**Source document:**
=== Begin Enclosure ===

Many school districts are working to teach their curriculum virtually during the Coronavirus lockdown, some more quickly and comprehensively than others. While your kids are away from school, it does not mean learning opportunities are not available to them. Thanks to a multitude of online educational resources, parents have more power to adjust the pace of learning while schools are closed than they may realize.
The sheer number of options can be intimidating to parents, especially those who have never had to rely on them for supplemental education before. The costs and quality vary, but we found several great articles that have compiled great suggestions and reviews.
HuffPost features dozens of suggestions it has received from teachers. These excerpts are short, energetic, and to the point. For example,
“GoNoodle is the best! I use it at home with my 2, 5 and 6-year-olds as well as with my 8th graders. There are all different types of silly songs/games to get kids up and moving. There are community-building type activities. And there are yoga/meditation activities. Everything is fun and silly and perfect durations. And I don’t find it obnoxious!” ― Katy Jo
AndroidCentral offers descriptions of selected comprehensive curriculum sites. Helpfully, they mention subscription costs and free trial periods. The article features several different sites that are mentioned elsewhere like ABC Mouse, Adventure Academy, Curious World, and Rosetta Stone.
Oregon Public Broadcasting (OPB) has a great article that lists and reviews sites within the context of learning needs and situations – not all of them online. Interestingly, it highlights the value of connecting with local libraries (in this case Oregon Public Libraries, but the principle is the same). It also mentions a cool resource for those parents who want to lean on the expertise of teachers,
If you want lessons from actual teachers, check out the American Federation of Teachers’ Share My Lesson site, where teachers have plans ranging from Pre-K to high school (the included link lands on its coronavirus-related page, but there’s all kinds of stuff there, if you look around).
For those parents who really want to conduct in-depth research, Open Culture, which advertises itself as “the best free cultural & educational media on the web,” has a comprehensive set of links to various resources, including digital libraries with thousands of free books. These links include video drawing lessons by famous artists. The suggestions here are tailored to the needs of parents who are looking for activities in response to COVID-19.
As you can see by perusing these few articles, supplemental online learning is plentiful. For those who are looking for suggestions, reviews, or new ways to engage their kids while they are away from school, these are great places to start!

=== End Enclosure ===

**Extracted entries:**
=== Begin Enclosure ===

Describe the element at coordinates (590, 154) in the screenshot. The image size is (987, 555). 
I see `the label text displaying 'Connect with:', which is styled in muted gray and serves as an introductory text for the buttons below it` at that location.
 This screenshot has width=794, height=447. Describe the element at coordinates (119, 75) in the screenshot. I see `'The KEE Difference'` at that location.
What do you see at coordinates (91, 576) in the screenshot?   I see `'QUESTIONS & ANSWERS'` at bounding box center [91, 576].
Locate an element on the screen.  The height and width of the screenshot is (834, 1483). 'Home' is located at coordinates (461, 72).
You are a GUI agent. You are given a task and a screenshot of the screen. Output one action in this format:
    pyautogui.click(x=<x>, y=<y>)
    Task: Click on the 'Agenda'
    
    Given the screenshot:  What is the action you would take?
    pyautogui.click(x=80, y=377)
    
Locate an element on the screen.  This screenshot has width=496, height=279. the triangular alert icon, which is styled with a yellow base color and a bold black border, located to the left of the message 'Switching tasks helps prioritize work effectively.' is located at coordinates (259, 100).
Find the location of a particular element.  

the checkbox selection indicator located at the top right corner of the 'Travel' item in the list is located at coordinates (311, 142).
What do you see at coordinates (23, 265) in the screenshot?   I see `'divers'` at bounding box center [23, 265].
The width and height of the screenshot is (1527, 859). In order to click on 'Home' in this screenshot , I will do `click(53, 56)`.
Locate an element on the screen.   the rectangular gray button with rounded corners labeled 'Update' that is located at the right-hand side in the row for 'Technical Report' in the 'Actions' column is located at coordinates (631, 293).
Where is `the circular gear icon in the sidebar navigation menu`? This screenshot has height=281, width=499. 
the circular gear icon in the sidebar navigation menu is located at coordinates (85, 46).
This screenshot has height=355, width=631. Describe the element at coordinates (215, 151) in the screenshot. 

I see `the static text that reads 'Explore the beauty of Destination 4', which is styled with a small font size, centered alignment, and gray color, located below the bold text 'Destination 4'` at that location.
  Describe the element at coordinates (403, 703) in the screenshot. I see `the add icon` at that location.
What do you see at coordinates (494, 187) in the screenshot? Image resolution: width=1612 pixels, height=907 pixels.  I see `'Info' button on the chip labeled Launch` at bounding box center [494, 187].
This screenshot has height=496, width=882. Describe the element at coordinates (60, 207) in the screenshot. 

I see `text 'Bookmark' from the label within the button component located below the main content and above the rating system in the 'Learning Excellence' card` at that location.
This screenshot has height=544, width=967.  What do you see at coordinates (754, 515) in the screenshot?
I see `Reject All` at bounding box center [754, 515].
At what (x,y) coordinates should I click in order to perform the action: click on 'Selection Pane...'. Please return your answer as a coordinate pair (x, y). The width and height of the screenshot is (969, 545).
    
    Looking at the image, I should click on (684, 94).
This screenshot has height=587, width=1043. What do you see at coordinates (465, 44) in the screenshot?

=== End Enclosure ===

**What you will do:**
Render this sentence from the article on online learning during school closures in Spanish: "The sheer number of options can be intimidating to parents, especially those who have never had to rely on them for supplemental education before."

**Task answer:**
La gran cantidad de opciones puede resultar intimidante para los padres, especialmente para aquellos que nunca antes han tenido que recurrir a ellas para la educación complementaria.